On Fri, Jun 21, 2024 at 07:32:21AM -0700, Elena Ufimtseva wrote:
> During live migration, receive current downtime from source
> and start a downtime timer. When the destination dowtime
> and added source downtime exceeds downtime limit for more
> than switchover limit, abort live migration on destination.
>
> Signed-off-by: Elena Ufimtseva <elena.ufimts...@oracle.com>
> ---
> migration/migration.c | 2 ++
> migration/migration.h | 15 ++++++++++
> migration/savevm.c | 68 ++++++++++++++++++++++++++++++++++++++++++
> migration/savevm.h | 2 ++
> migration/trace-events | 3 ++
> 5 files changed, 90 insertions(+)
>
> diff --git a/migration/migration.c b/migration/migration.c
> index 5cc304d2db..64d7290997 100644
> --- a/migration/migration.c
> +++ b/migration/migration.c
> @@ -240,6 +240,8 @@ void migration_object_init(void)
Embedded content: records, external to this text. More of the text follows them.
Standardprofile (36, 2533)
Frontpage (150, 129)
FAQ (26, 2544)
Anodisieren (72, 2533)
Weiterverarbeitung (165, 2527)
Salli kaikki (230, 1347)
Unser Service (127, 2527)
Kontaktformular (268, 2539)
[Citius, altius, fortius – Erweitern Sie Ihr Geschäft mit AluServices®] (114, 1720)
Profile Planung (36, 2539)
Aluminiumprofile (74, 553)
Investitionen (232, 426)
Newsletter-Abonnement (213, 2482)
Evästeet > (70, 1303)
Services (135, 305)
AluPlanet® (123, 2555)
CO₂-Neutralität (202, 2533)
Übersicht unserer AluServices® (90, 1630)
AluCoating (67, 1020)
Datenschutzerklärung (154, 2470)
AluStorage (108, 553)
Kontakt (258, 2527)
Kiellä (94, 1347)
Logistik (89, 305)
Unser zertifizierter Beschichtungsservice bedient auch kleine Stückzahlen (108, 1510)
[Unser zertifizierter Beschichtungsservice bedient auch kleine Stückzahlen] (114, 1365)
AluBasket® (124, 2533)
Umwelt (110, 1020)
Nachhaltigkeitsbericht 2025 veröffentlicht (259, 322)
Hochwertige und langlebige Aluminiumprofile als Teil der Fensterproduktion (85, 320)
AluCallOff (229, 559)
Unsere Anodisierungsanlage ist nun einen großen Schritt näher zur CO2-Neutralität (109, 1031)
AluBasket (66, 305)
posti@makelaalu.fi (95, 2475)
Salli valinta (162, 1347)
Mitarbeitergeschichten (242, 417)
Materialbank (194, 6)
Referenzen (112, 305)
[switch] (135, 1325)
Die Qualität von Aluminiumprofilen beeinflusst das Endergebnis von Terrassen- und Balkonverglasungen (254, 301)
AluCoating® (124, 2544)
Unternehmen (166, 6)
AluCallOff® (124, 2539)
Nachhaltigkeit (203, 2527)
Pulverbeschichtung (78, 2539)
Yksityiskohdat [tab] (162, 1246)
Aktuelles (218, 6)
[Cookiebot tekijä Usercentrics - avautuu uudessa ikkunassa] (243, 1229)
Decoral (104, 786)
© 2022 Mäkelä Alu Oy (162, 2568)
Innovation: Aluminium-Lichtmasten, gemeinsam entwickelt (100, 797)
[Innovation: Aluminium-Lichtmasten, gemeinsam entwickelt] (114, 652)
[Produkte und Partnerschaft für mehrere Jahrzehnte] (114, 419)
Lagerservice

> current_incoming->page_requested = g_tree_new(page_request_addr_cmp);
>
> current_incoming->exit_on_error = INMIGRATE_DEFAULT_EXIT_ON_ERROR;
> + /* Downtime will start when source sends its current downtime. */
> + current_incoming->downtime_start = 0;
>
> migration_object_check(current_migration, &error_fatal);
>
> diff --git a/migration/migration.h b/migration/migration.h
> index aa56b70795..06f4ebe214 100644
> --- a/migration/migration.h
> +++ b/migration/migration.h
> @@ -230,6 +230,21 @@ struct MigrationIncomingState {
>
> /* Do exit on incoming migration failure */
> bool exit_on_error;
> +
> + /* Initial downtime on destination set by MIG_CMD_SEND_SRC_DOWNTIME */
> + uint64_t downtime_start;
> + /*
> + * Current donwtime on destination that initially set equal to source by
> + * MIG_CMD_SEND_SRC_DOWNTIME, then updated by destination itself.
> + */
> + uint64_t downtime_now;
Is this needed?
> + /*
> + * Abort live migration on destination when current destination downtime
> + * exceeds the abort_limit. abort_limit is being set by
> + * MIG_CMD_SEND_SRC_DOWNTIME sent from source.
> + */
> + uint64_t abort_limit;
If we assume both QEMUs will be applied with the same cap/params, we may
not need this and we can directly read the parameter on dest.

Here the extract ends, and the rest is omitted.